Y.Q.Cheng, X.G.Wang, R.T.Collins, E.Riseman and A.Hanson,
"Three-Dimensional Reconstruction of Points and Lines with
Unknown Correspondence across Images,"
International Journal of Computer Vision, Vol 45(2), Nov 2001, pp.129-156.
Three-dimensional reconstruction from a set of images is an important and
difficult problem in computer vision. In this paper, we address the problem
of determining image feature correspondences while simultaneously
reconstructing the corresponding 3D features, given the camera poses of
disparate monocular views. First, two new affinity measures are presented
that capture the degree to which candidate features from different images
consistently represent the projection of the same 3D point or 3D line. An
affinity measure for point features in two different views is defined with
respect to their distance from a hypothetical projected 3D
pseudo-intersection point.
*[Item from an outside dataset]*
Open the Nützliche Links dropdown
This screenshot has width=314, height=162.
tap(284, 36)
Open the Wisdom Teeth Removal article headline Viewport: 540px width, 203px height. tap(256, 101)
Similarly, an affinity measure for 2D image line
segments across three views is defined with respect to a 3D
pseudo-intersection line. These affinity measures provide a foundation for
determining unknown correspondences using weighted bipartite graphs
representing candidate point and line matches across different images. As
a result of this graph representation, a standard graph-theoretic algorithm
can provide an optimal, simultaneous matching and triangulation of points
across two views, and lines across three views. Experimental results on
synthetic and real data demonstrate the effectiveness of the approach.